- **Records from a data collection**
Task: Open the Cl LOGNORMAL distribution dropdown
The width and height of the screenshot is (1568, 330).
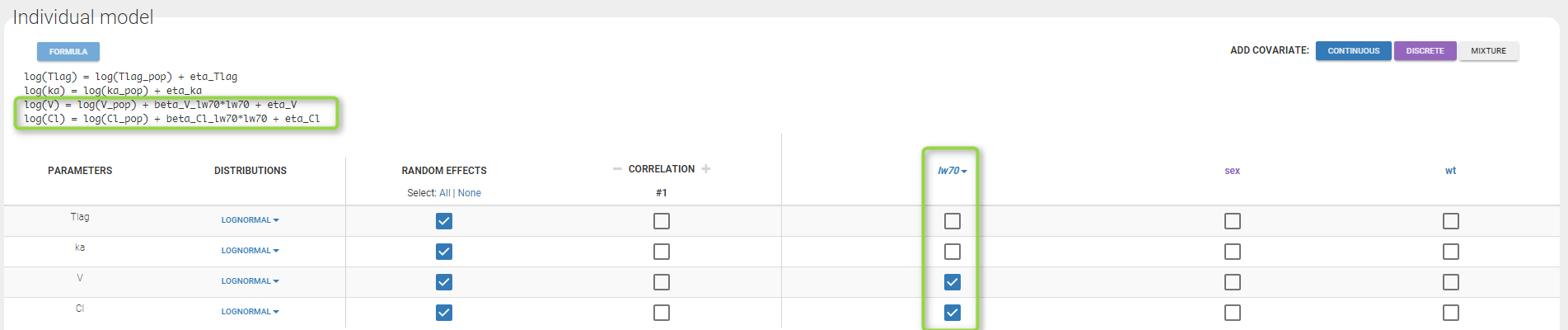Action: click(250, 312)
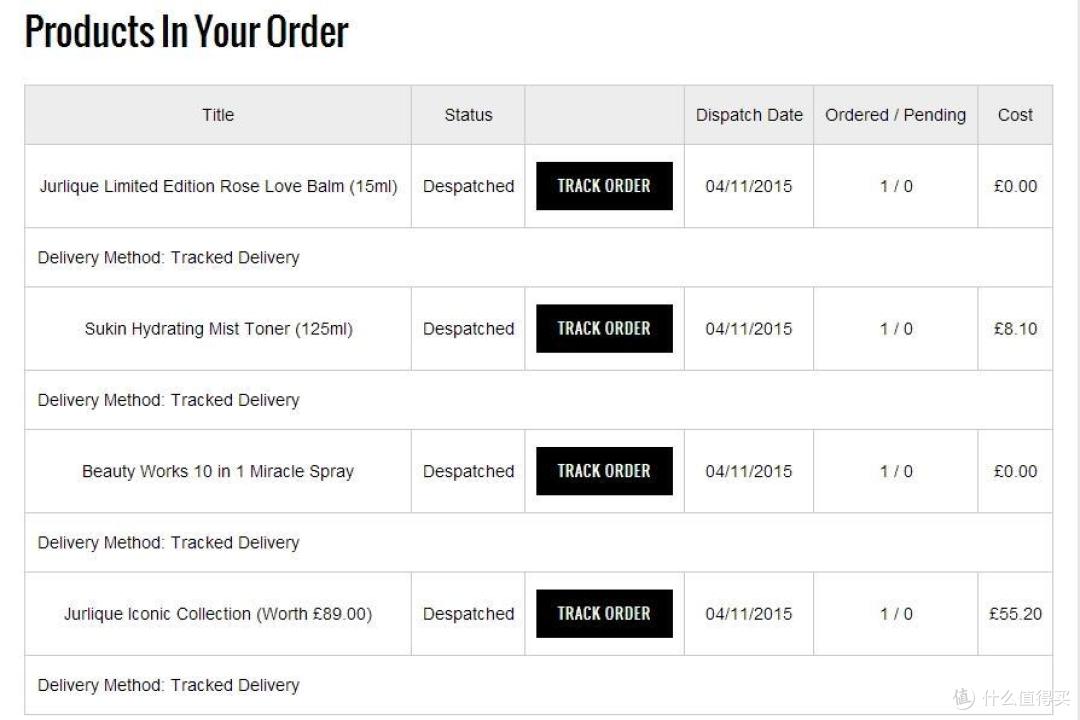Screen dimensions: 1080x720
Task: Click the Status column header
Action: point(468,115)
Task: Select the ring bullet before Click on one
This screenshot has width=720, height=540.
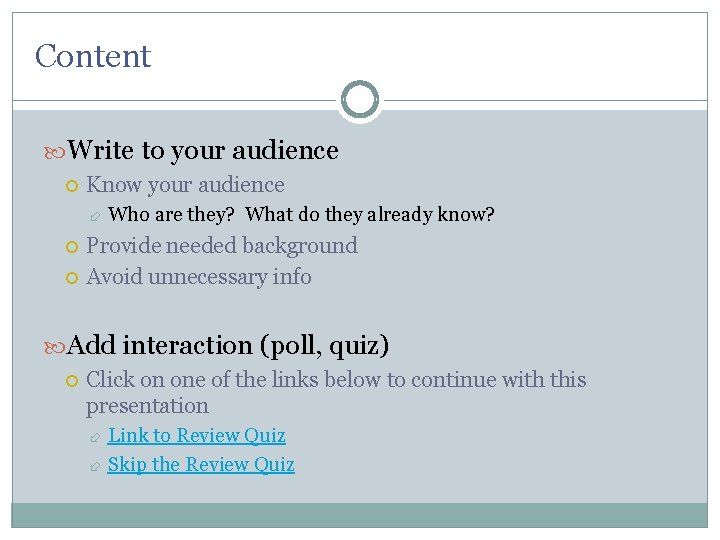Action: 71,381
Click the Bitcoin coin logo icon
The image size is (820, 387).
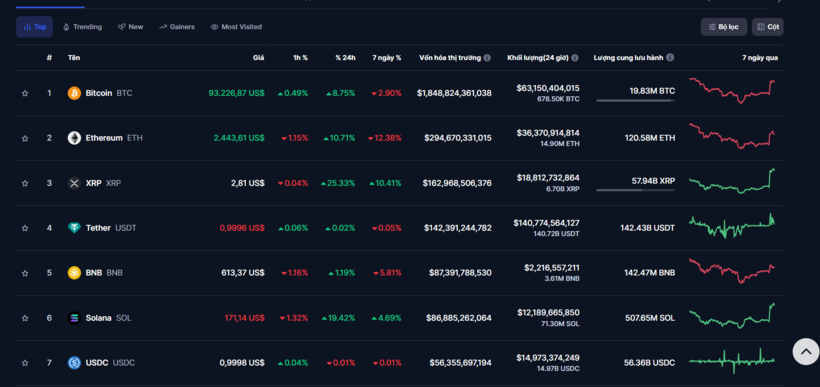point(74,93)
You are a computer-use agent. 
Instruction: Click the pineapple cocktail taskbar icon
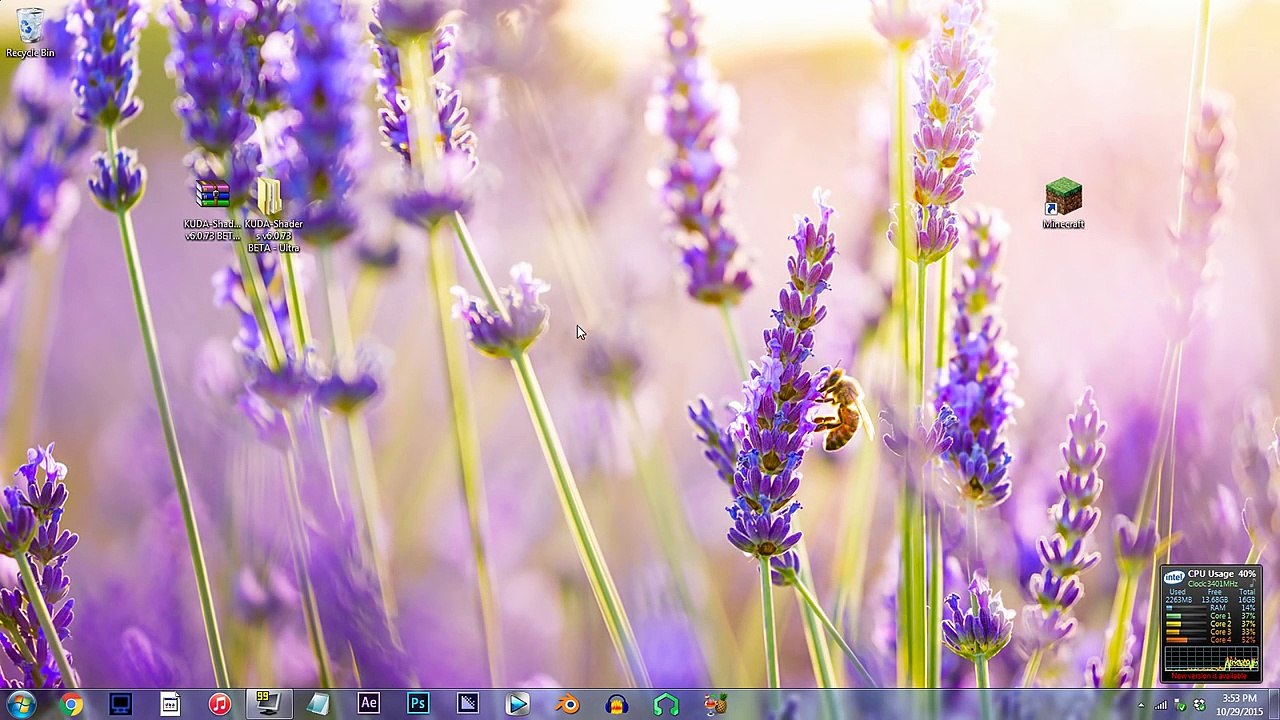pos(715,704)
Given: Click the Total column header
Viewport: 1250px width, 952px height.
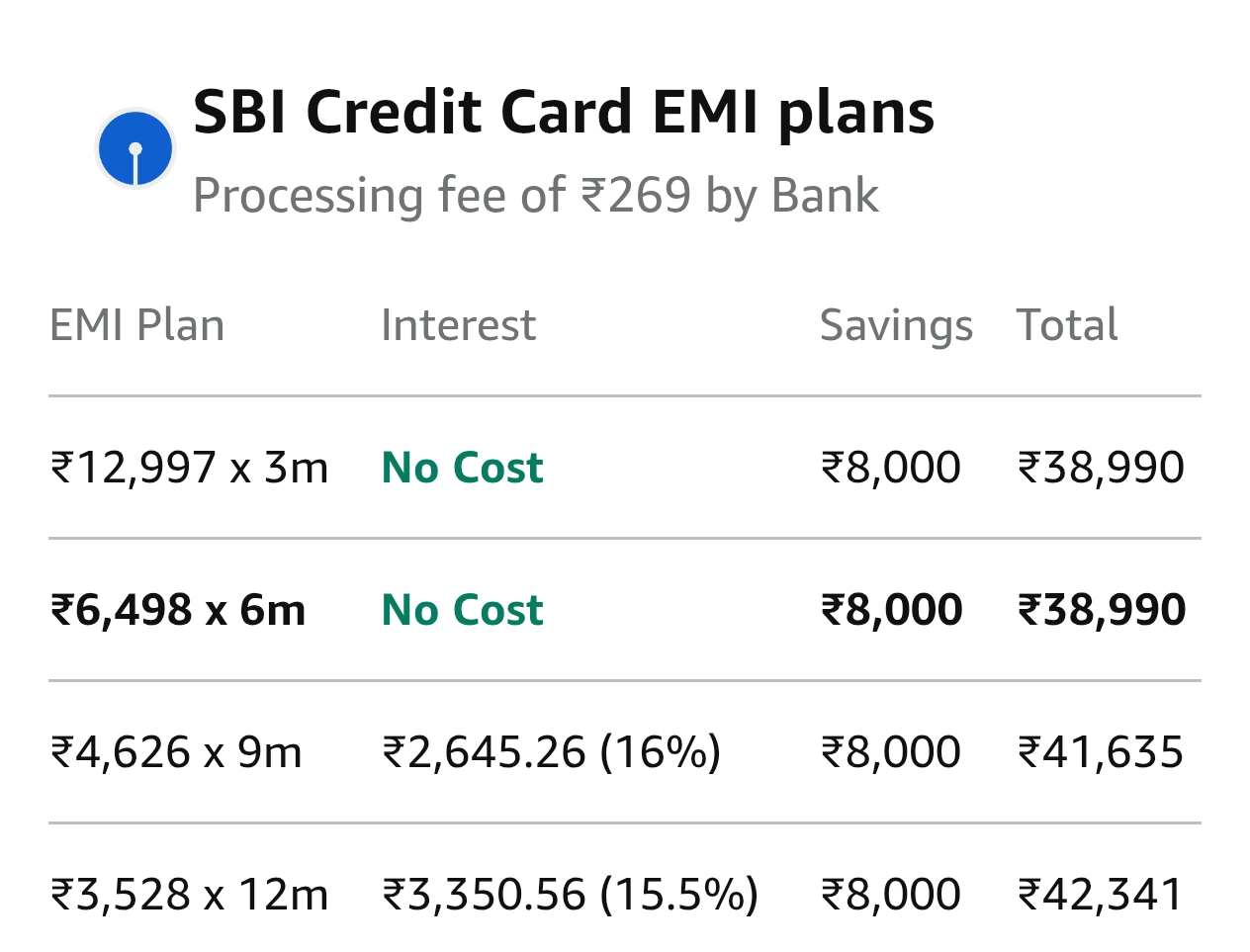Looking at the screenshot, I should (1067, 325).
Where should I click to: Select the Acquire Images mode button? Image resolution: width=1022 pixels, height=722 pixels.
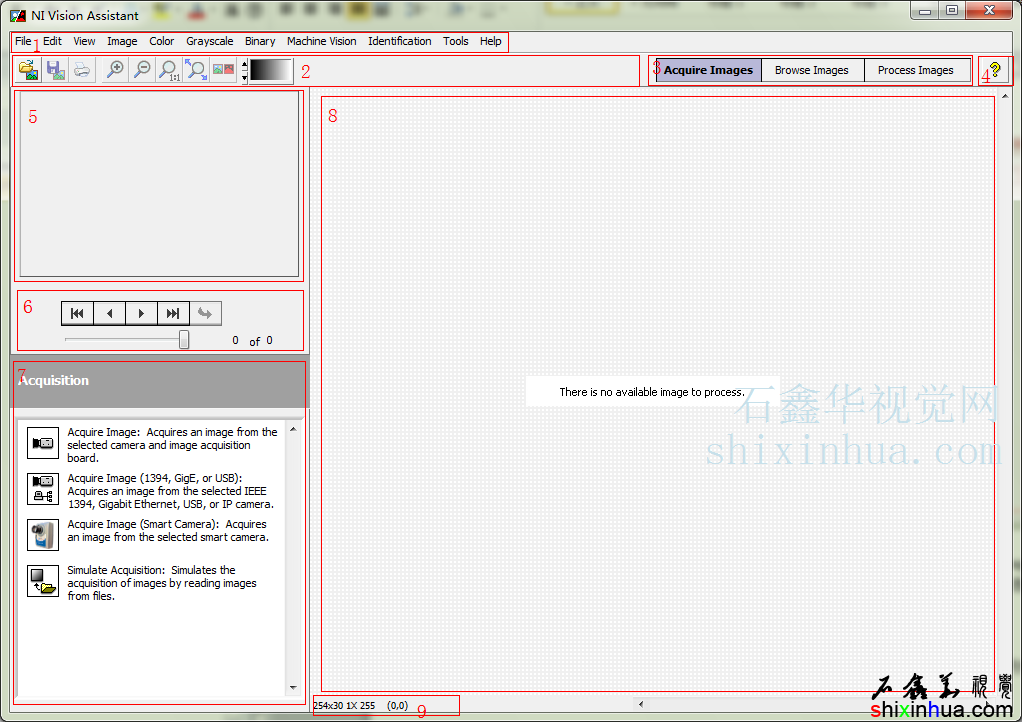tap(708, 70)
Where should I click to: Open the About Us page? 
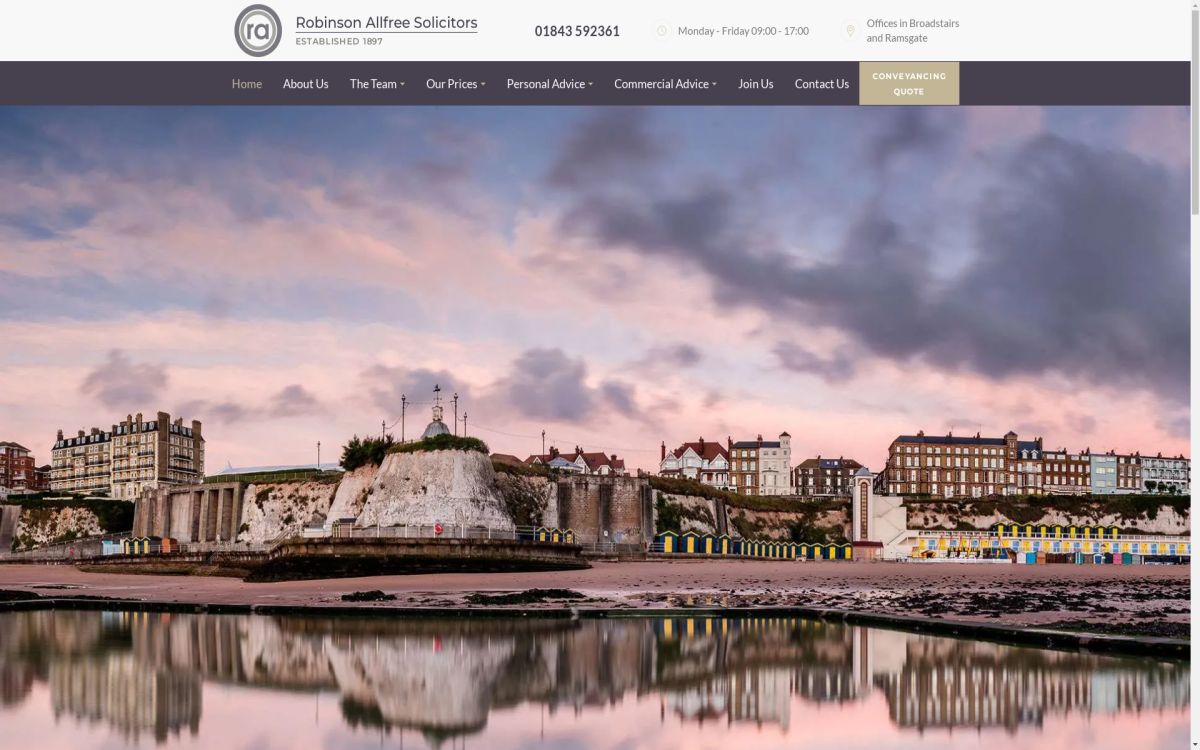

- **Task directions**
The lines from the one containing "The width and" through the last line of the entries are to be copied exactly, both ends included, and the pictures are to be omitted.

- **Output of the exercise**
The width and height of the screenshot is (1568, 330).
Action: click(250, 312)
Screen dimensions: 1080x720
Task: Click the Status column header
Action: point(468,115)
Task: Select the ring bullet before Click on one
This screenshot has width=720, height=540.
Action: 71,381
Click the Bitcoin coin logo icon
The image size is (820, 387).
point(74,93)
You are a computer-use agent. 
Instruction: Click the pineapple cocktail taskbar icon
pos(715,704)
Given: Click the Total column header
Viewport: 1250px width, 952px height.
Looking at the screenshot, I should (1067, 325).
Where should I click to: Select the Acquire Images mode button? Image resolution: width=1022 pixels, height=722 pixels.
tap(708, 70)
Where should I click to: Open the About Us page? 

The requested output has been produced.